» DOCUMENT PASSAGE:
★ ★ ★ ★ ★ ★ ★

We probe the effect of different reward guidance of MCTS in terms of both searching and training. Table 7 shows how different reward signals impact the pass rate of searching. The guidance of outcome correctness is substantially dominant in eliciting correct outcomes. We see that MCTS can produce significant improvement across various tasks with the reward signals integrated of outcome correctness and self-evaluation, increasing the baseline performance from $60.6\%$ to $83.0\%$ on ARC-C, $70.9\%$ to $90.5\%$ on AI2Sci-M, and $75.9\%$ to $85.8\%$ on GSM8K. We observe a significant performance gain from learning when using greedy decoding on commonsense reasoning. For example, learning increases the accuracy to $76.4\%$ (+ $16.4\%$ ) on ARC-C, compared to the increase of $9.1\%$ on MCTS performance. This suggests a substantial improvement in the model’s policy when applying our MCTS-enhanced iterative learning to tasks that the initial policy is not good at. Furthermore, the ablation study on the reward components shows consistent improvement brought by self-evaluation to increase the MCTS performance in both before- and after- learning cases, suggesting the effectiveness of the integration of self-evaluation in our approach.
Table 7: Pass Rates when Ablating MCTS Settings. SE represents the guidance from self-evaluation.
| Greedy Decoding | ✗ | $60.6$ | $70.9$ | $75.9$ |
| --- | --- | --- | --- | --- |
| $\checkmark$ | $76.4$ $\uparrow$ $16.4$ | $88.2$ $\uparrow$ $17.3$ | $80.7$ $\uparrow$ $5.2$ | |
| MCTS w/o SE | ✗ | $82.5$ | $87.3$ | $84.4$ |
| $\checkmark$ | $91.0$ $\uparrow$ $8.5$ | $96.1$ $\uparrow$ $9.8$ | $89.0$ $\uparrow$ $5.6$ | |
| MCTS | ✗ | $83.0$ | $90.5$ | $85.8$ |
| $\checkmark$ | $92.1$ $\uparrow$ $9.1$ | $97.3$ $\uparrow$ $6.8$ | $90.2$ $\uparrow$ $4.4$ | |
Qualitative Analysis on Collected Preferences.
We show examples of the result search trees elicited via MCTS on different tasks in Figures 5 – 9.

★ ★ ★ ★ ★ ★ ★

» DATASET SECTION:

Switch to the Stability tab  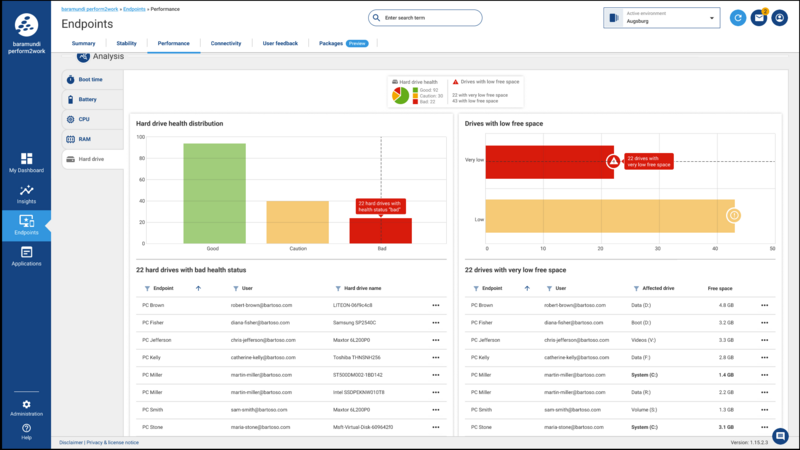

★ ★ ★ ★ ★ ★ ★

» ACTIONS TO TAKE:
a – List the benchmark datasets on which the passage on MCTS reward guidance above reports results.
b – Rewrite the MCTS reward-guidance passage from "Table 7: Pass" up to and including "Figures 5 – 9.", changing "search trees" to "search graphs".

» TASK-BY-TASK OUTPUTS:
a – ARC-C, AI2Sci-M, GSM8K

b –
Table 7: Pass Rates when Ablating MCTS Settings. SE represents the guidance from self-evaluation.
| Greedy Decoding | ✗ | $60.6$ | $70.9$ | $75.9$ |
| --- | --- | --- | --- | --- |
| $\checkmark$ | $76.4$ $\uparrow$ $16.4$ | $88.2$ $\uparrow$ $17.3$ | $80.7$ $\uparrow$ $5.2$ | |
| MCTS w/o SE | ✗ | $82.5$ | $87.3$ | $84.4$ |
| $\checkmark$ | $91.0$ $\uparrow$ $8.5$ | $96.1$ $\uparrow$ $9.8$ | $89.0$ $\uparrow$ $5.6$ | |
| MCTS | ✗ | $83.0$ | $90.5$ | $85.8$ |
| $\checkmark$ | $92.1$ $\uparrow$ $9.1$ | $97.3$ $\uparrow$ $6.8$ | $90.2$ $\uparrow$ $4.4$ | |
Qualitative Analysis on Collected Preferences.
We show examples of the result search graphs elicited via MCTS on different tasks in Figures 5 – 9.